Recent ActiveX Vulnerabilities Roundup

Well, what was going to be a post about a couple limited Trend Micro ActiveX flaws from earlier in the week, which I didn't discuss due to other topics being higher priority, has grown today with the release of a couple more ActiveX problems in Symantec and VeriSign by iDefense.

First things first. Earlier in the week it was disclosed that there are multiple buffer overflows in an ActiveX control included with Trend Micro Client / Server / Messaging Security for SMB - 3.0, Client / Server / Messaging Security for SMB - 3.5, OfficeScan - 7.0, OfficeScan - 7.3, OfficeScan Corporate Edition - 6.5, and OfficeScan Corporate Edition - 5.58 (collectively CVE-2007-0325). In OfficeScan, however, the vulnerability is seemingly limited based on the fact that the ActiveX control is only cached when OfficeScan is "installed using web deployment" (I don't know exactly what that means or entails, hence the quotes, but I assume it means installed via some central distribution/management system that they offer in the corporate edition).

An overview page at Trend Micro can be found here. At this time, there are not fixes for OfficeScan 6.5 / 5.58 or Client / Server / Messaging Security 3.5 / 2.0, as they are scheduled for release on March 2nd. (So I guess this is a 0day in one sense of the word…a vulnerability is now public before a patch is available.)

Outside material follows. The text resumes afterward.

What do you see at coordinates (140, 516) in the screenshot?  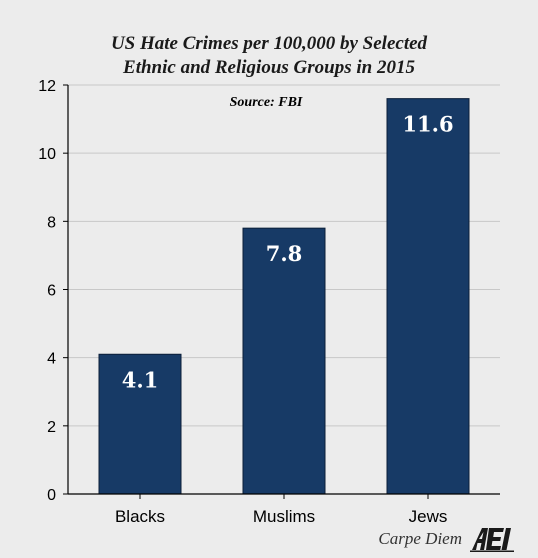 I see `category-label-blacks: Blacks` at bounding box center [140, 516].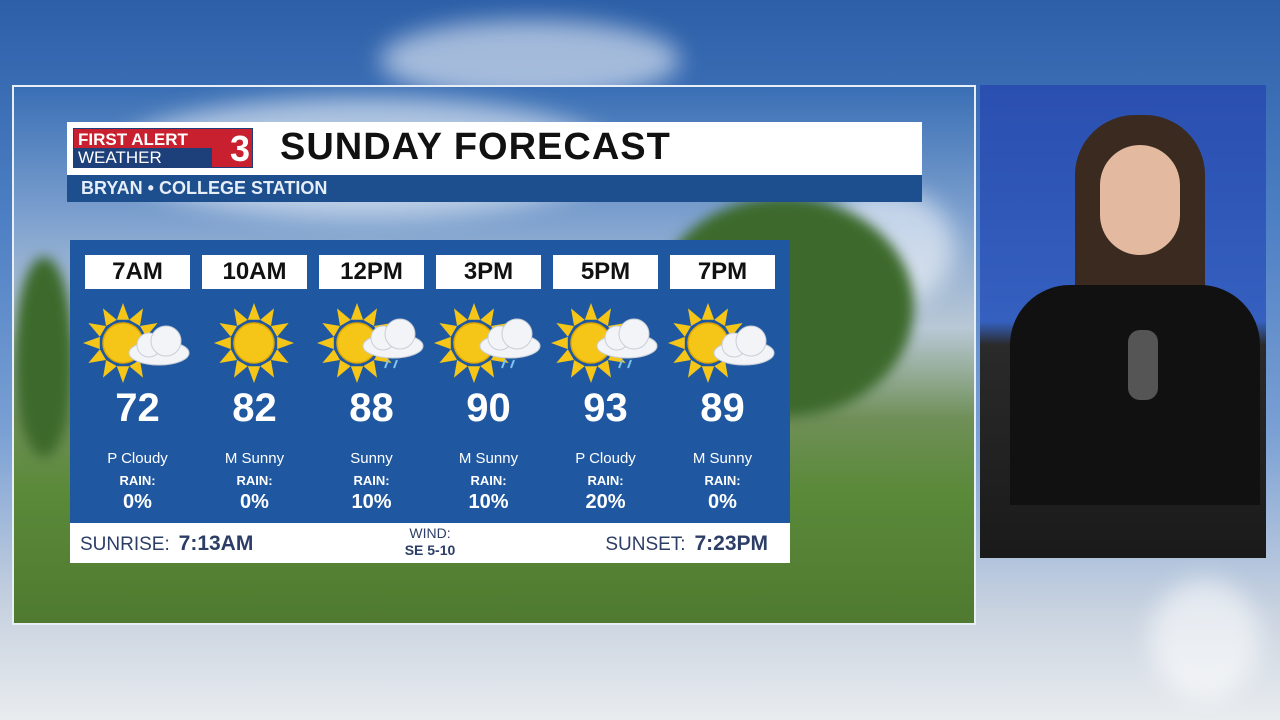 Image resolution: width=1280 pixels, height=720 pixels. What do you see at coordinates (138, 272) in the screenshot?
I see `forecast-time: 7AM` at bounding box center [138, 272].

Secondly, there is a new multi-vendor ActiveX vulnerability in tgctlsi.dll which is from SupportSoft (advisory here). This is reminiscent of another multi-vendor ActiveX vulnerability about a month ago which affected multiple applications which all included the same component. However, if you look at the SupportSoft advisory, you see that it was published back in August 2006 (and versions after that time were fixed). So why are we hearing about it now? Because the coordinated disclosure is now being done by iDefense, as this particular ActiveX component was shipped with Symantec's Automated Support Assistant, Norton AntiVirus 2006, Norton Internet Security 2006, and Norton System Works 2006 (advisory here, CVE-2006-6490). The SupportSoft update seems to be fixing 3 controls (two of which were mentioned in the Symantec advisory) even though it only tells you to search for one control on the SupportSoft update page. (Maybe because that component will always be there but others are optional?)

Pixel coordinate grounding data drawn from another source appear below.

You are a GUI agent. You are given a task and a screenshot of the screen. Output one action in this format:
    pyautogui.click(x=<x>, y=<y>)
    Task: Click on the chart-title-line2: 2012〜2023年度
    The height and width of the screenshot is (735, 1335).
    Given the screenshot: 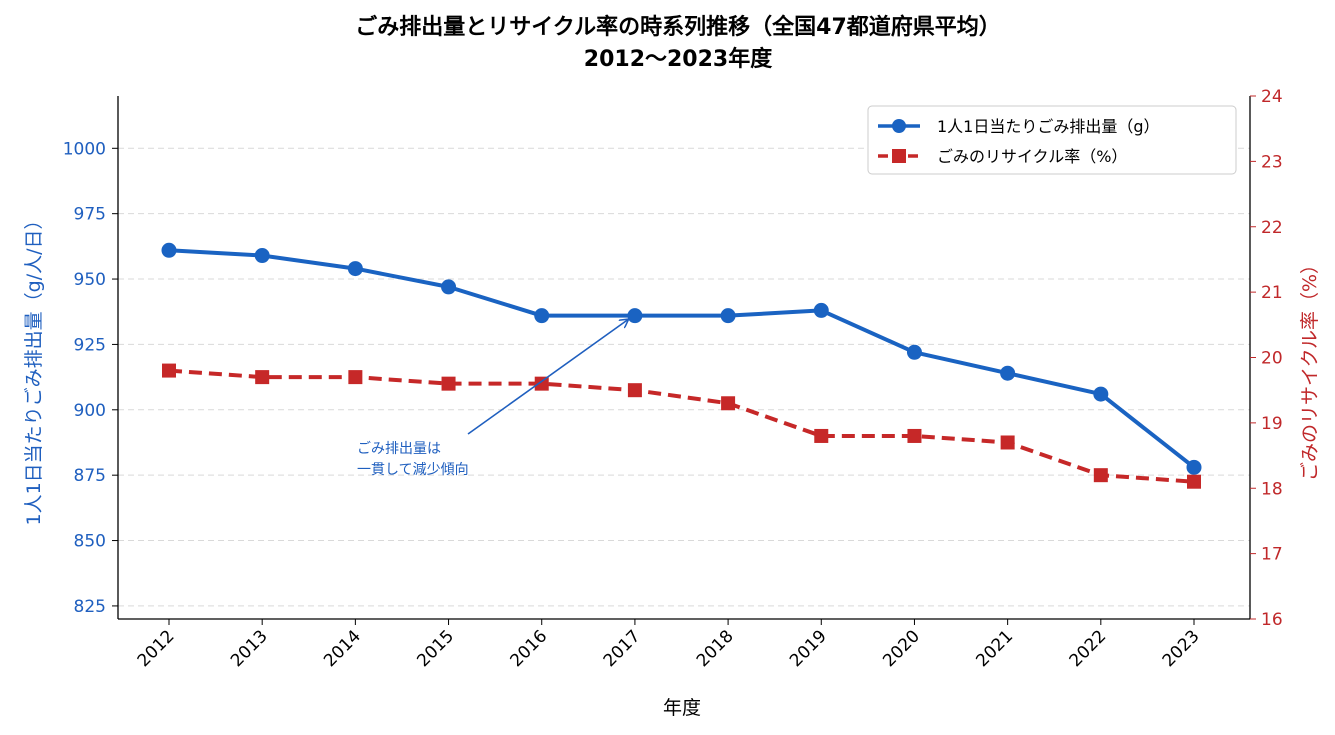 What is the action you would take?
    pyautogui.click(x=678, y=59)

This one is a little confusing to me though. The ActiveX control was fixed in August (though apparently Symantec didn't know about the vulnerability until iDefense notified them in October ???), and the Symantec advisory says "in November 2006, the vulnerable versions of these controls were disabled through LiveUpdate" so I'm not exactly sure why this is only being disclosed now, instead of November… To alert people who don't run LiveUpdate? In any case, as I mentioned, this is a multi-vendor vulnerability in SupportSoft software, however I can't find a list of other products which might have been affected (i.e. they don't seem to list clients for SupportSoft Products Versions 5.5, 5.6 and 6.X anywhere, and like I said they must not have notified their clients based on the timeline given in the iDefense advisory).

Finally there is an ActiveX vulnerability in a control from VeriSign, included in the Managed PKI, Secure Messaging for Microsoft Exchange, and Go Secure! products which is used in conjunction with Microsoft software in order to support 1024 bit encryption. This looks like a really silly security 101 stack-based buffer overflow when either of 2 function parameters are > 28 bytes. The iDefense advisory is here and the VeriSign advisory/patch instructions are here. There is no CVE for this vulnerability at the time of writing.

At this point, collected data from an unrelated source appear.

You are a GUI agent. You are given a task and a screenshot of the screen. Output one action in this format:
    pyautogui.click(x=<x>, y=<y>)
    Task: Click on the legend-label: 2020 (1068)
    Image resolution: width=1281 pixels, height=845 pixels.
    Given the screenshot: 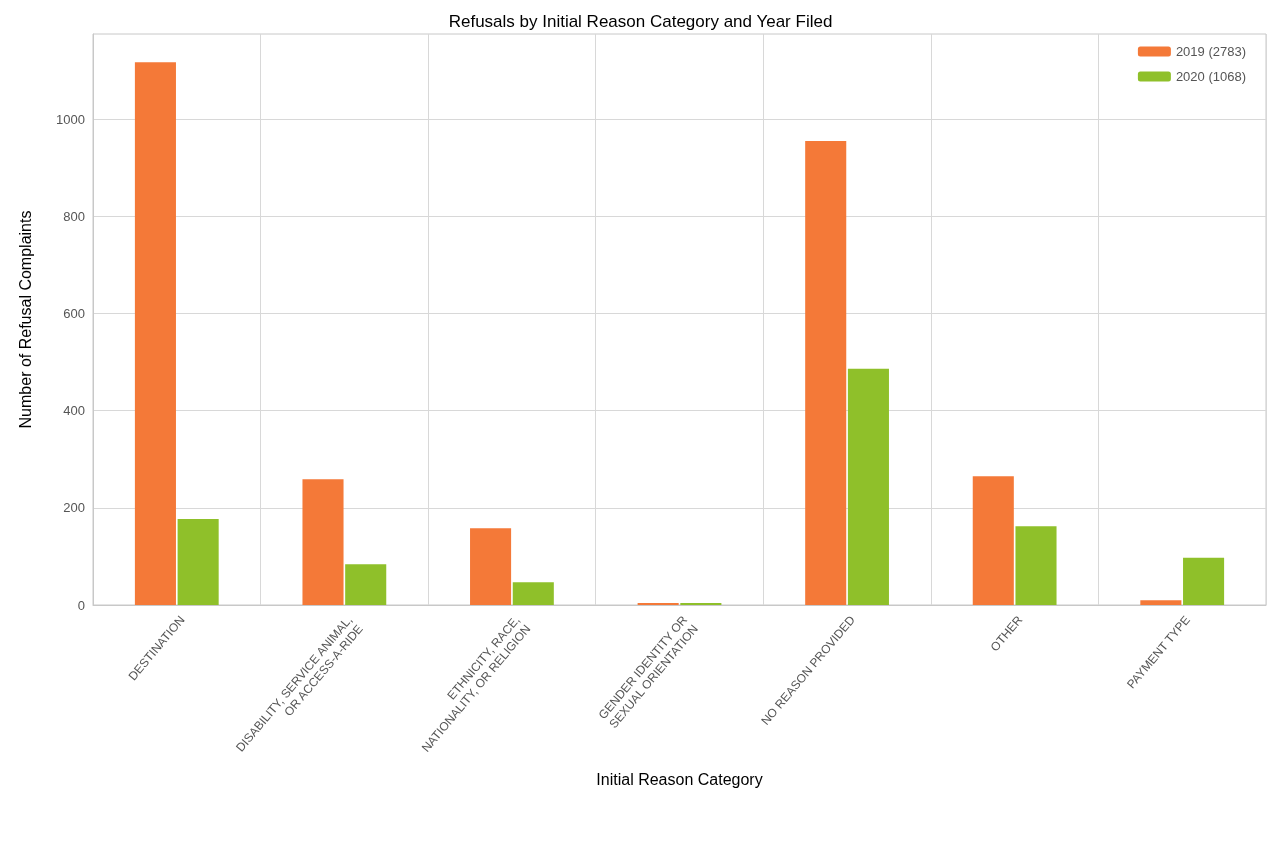 What is the action you would take?
    pyautogui.click(x=1211, y=76)
    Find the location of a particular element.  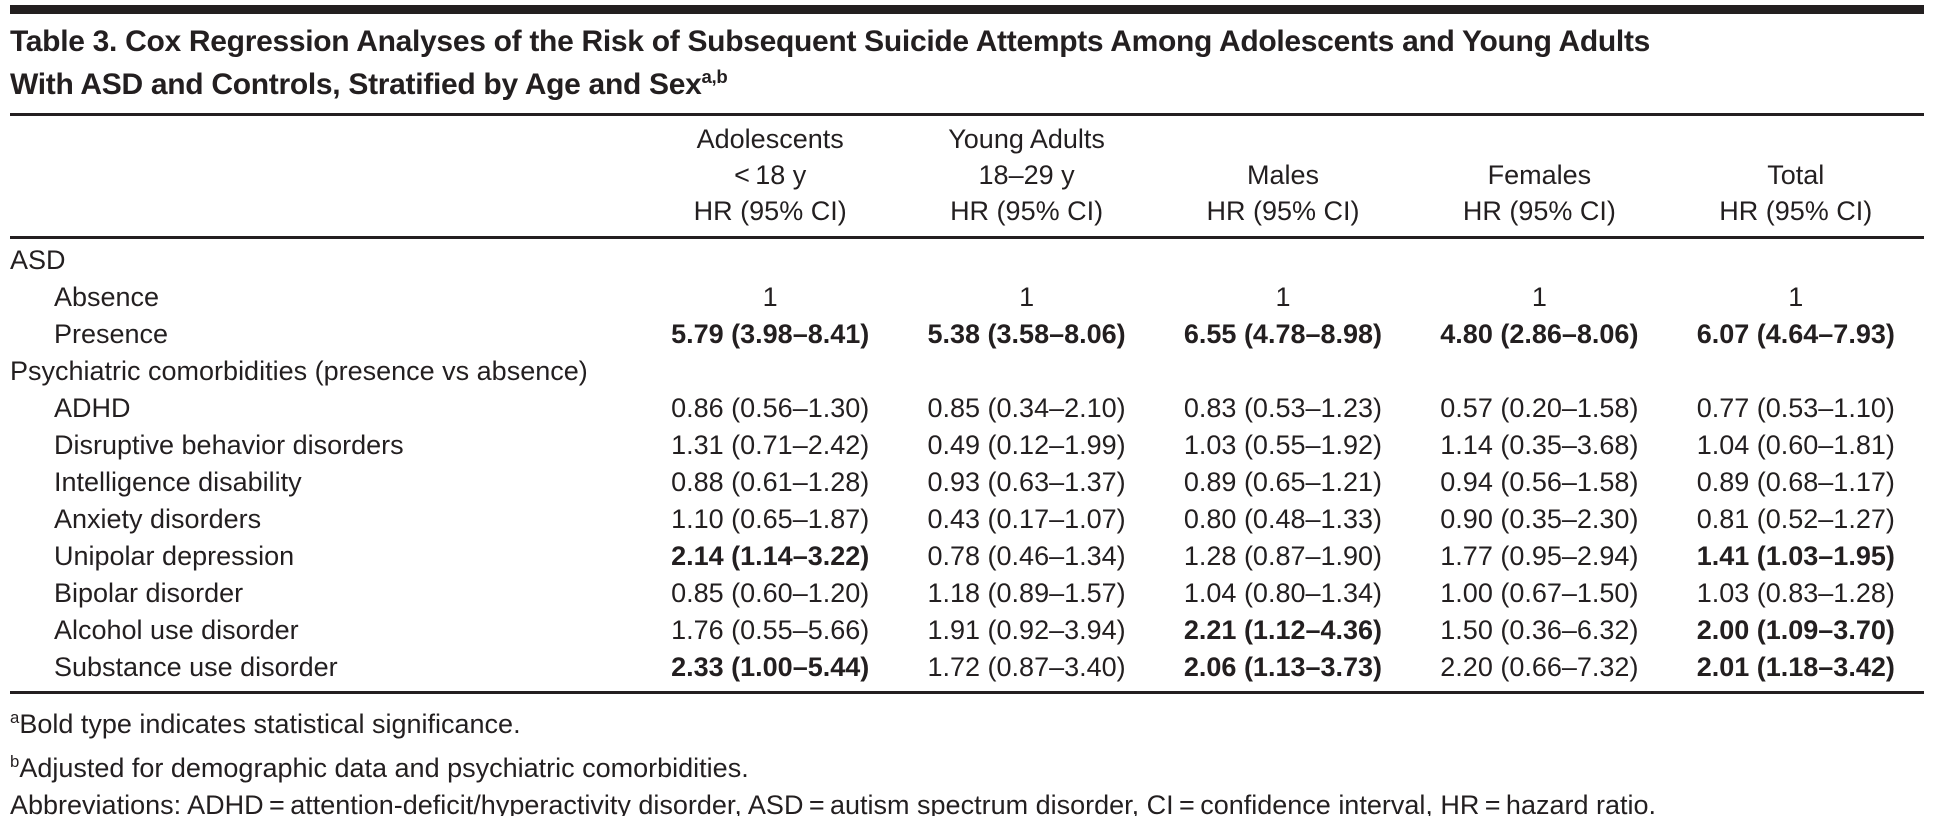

You gotta love timeline inconsistencies though…According to the iDefense advisory, the vendor was notified on 12/22 and responded *back in time* on 12/20!!! ;). Also, the VeriSign advisory itself says it was posted 2/14 and the advisories page says 2/20, while the advisory lists 2/27 (4 days from now) for "VeriSign updates the Remote Hosting site kit for Remote Hosting customers"…so…is this a 0 day for those customers then? Who knows!? When VeriSign apparently has a time machine, anything is possible! And yes, I am that nerd that points out continuity errors in The Simpsons, thanks for asking.